Tujuan dari penelitian ini adalah untuk memberikan gambaran mengenai ketidakadilan perlakuan yang diterima oleh Perempuan dan anak sebagai kaum yang rentan. Meskipun sudah banyak peraturan atau regulasi yang mencoba melindungi Perempuan dan anak, tetap saja di dalam implementasinya terdapat beberapa hambatan yang menyebabkan akses keadilan bagi Perempuan dan anak demi Pembangunan Berkelanjutan menjadi tidak maksimal.
g. Â Metode Penelitian Hukum Normatif :
Metode penelitian yang digunakan ialah penelitian hukum yuridis normatif dimana hukum dikonsepkan sebagai apa yang tertulis dalam peraturan perundang-undangan atau hukum dikonsepkan sebagai kaidah atau norma yang merupakan patokan manusia dalam berperilaku.
- Objek Penelitiannya :Â
Objek penelitiannya ialah penelitian sistematika hukum yaitu penelitian terhadap pengertian pokok dalam hukum yakni hubungan hukum dan peristiwa hukum dalam peraturan perundangan-undangan . Bahwa akses keadilan bagi Perempuan dan anak dalam hal perlindungan dari kekerasan seksual mupun tindakan diskriminatif yang dipayungi langsung oleh sistem peradilan pidana.
- Pendekatan Penelitiannya :
Metode pendekatan menggunakan statue approach dengan menganalisis perundang-undangan berupa Pedoman Kejaksaan No.1 Tahun 2021, UU No. 23 Tahun 2004, UU No.17 Tahun 2016 dan PERMA No. 3 Tahun 2017 sebagai bahan hukum primer. Lalu bahan hukum sekundernya ialah publikasi tentang hukum yang meliputi buku teks jurnal dan KUHP
- Jenis dan Data Penelitiannya :Â
Bahan hukum yang digunakan yakni Pedoman Kejaksaan No.1 Tahun 2021, UU No. 23 Tahun 2004, UU No.17 Tahun 2016 dan PERMA No. 3 Tahun 2017 sebagai bahan hukum primer. Lalu bahan hukum sekundernya ialah publikasi tentang hukum yang meliputi buku teks jurnal dan KUHP
- Teknik Pengumpulan, Pengolahan dan Analisis Data Penelitiannya :
Teknik pengumpulan data dilakukan dengan studi dokumen melalui bahan hukum primer dan sekunder. Studi dokumen ialah suatu metode pengumpulan data yang tidak ditujukan secara langsung kepada subjek penelitian. Studi ini merupakan jenis pengumpulan data yang meneliti berbagai macam dokumen yang berguna sebagai bahan analisis.

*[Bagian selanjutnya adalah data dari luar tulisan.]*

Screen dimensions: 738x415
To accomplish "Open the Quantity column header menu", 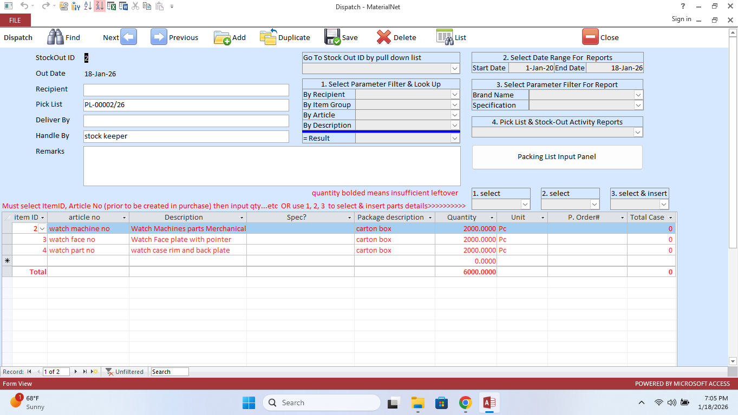I will click(x=492, y=218).
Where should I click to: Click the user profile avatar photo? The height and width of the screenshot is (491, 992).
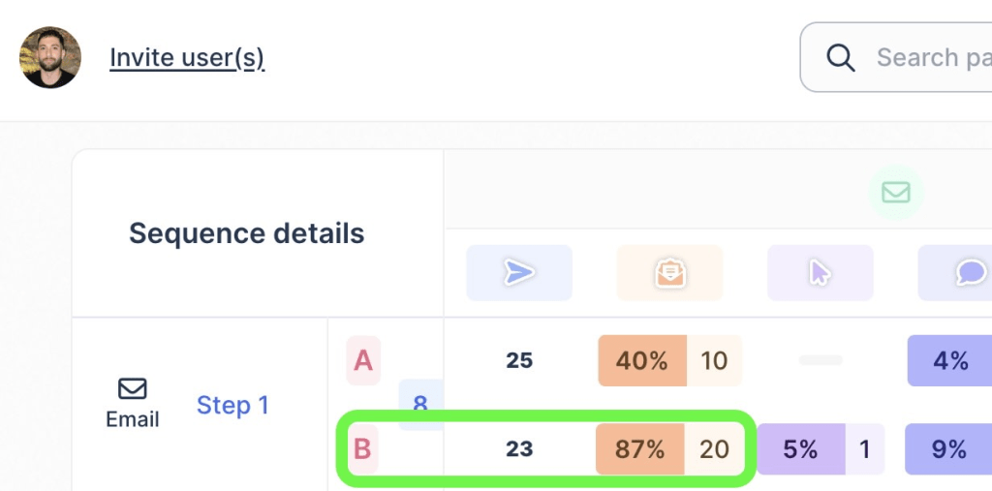click(50, 57)
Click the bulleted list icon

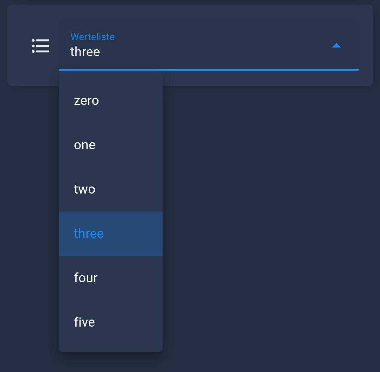(40, 46)
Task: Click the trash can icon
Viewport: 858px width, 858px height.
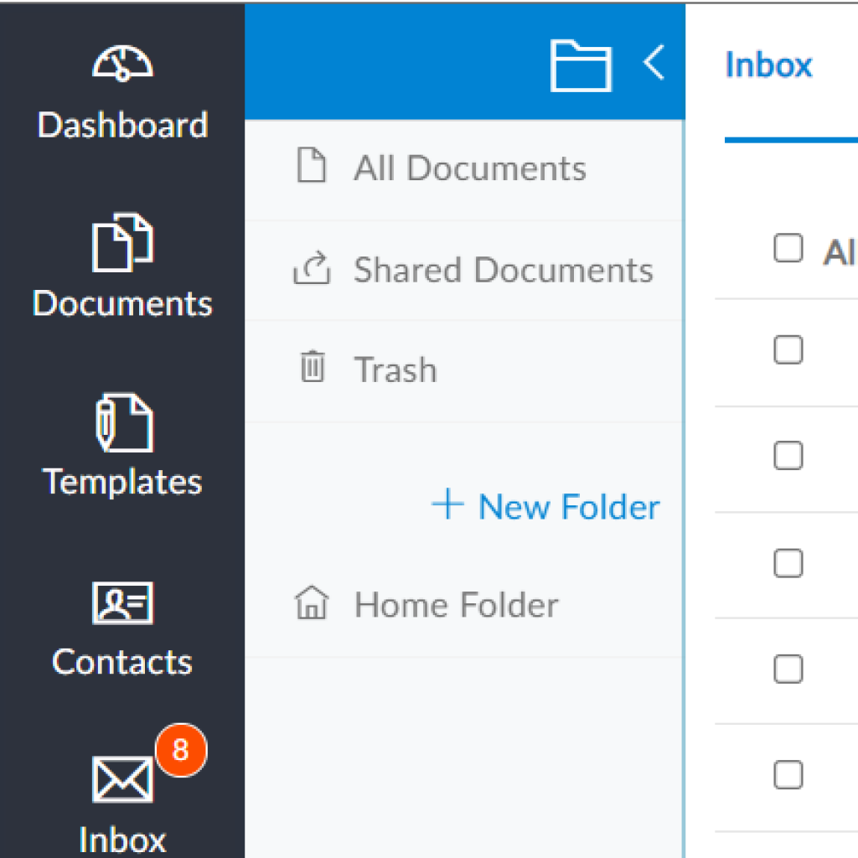Action: click(313, 366)
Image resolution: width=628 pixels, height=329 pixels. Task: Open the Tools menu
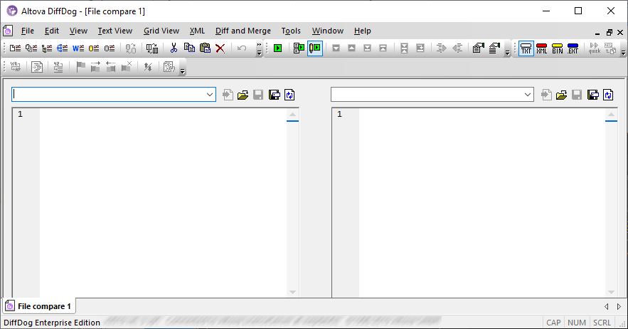(x=290, y=31)
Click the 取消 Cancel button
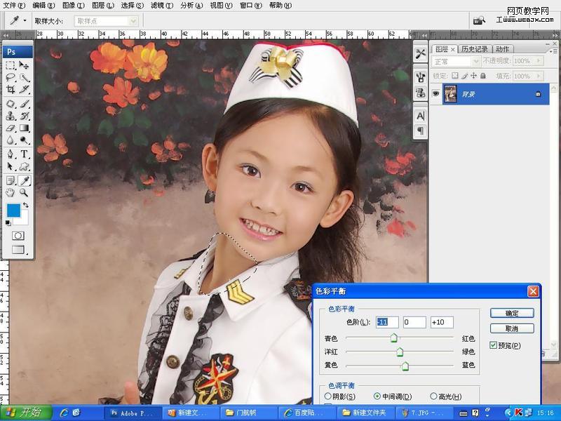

Teknik analisis data yang digunakan dalam pebelitian ini adalah menggunakan interpretasi yaitu menggunakan metode yuridis di dalam membahas persoalan hukum melalui penafsiran gramatikal dan penafsiran sistematis.
h. Hasil Penelitian dan Pembahasan/Analisis :
Kekerasan seksual yang marak terjadi kepada kaum hawa dan anak-anak merupakan salah satu contoh bahwa belum maksimalnya akses keadilan dan kesetaraan gender terhadap Perempuan dan anak. Negara harusnya mampu dan dapat menjamin terpenuhinya hak-hak dasar perempuan dan anak berdasarkan UUD 1945 serta prinsip-prinsip universal hak asasi manusia agar hambatan-hambatan yang muncul dalam mendapatkan akses keadilan, dapat diminalisir.
Hambatan yang sering kali ditemui oleh korban ketika hendak mendapatkan akses keadilan ialah hambatan prosedur, hambatan substandi, hambatan koordinasi, dan hambatan sumber daya manusia.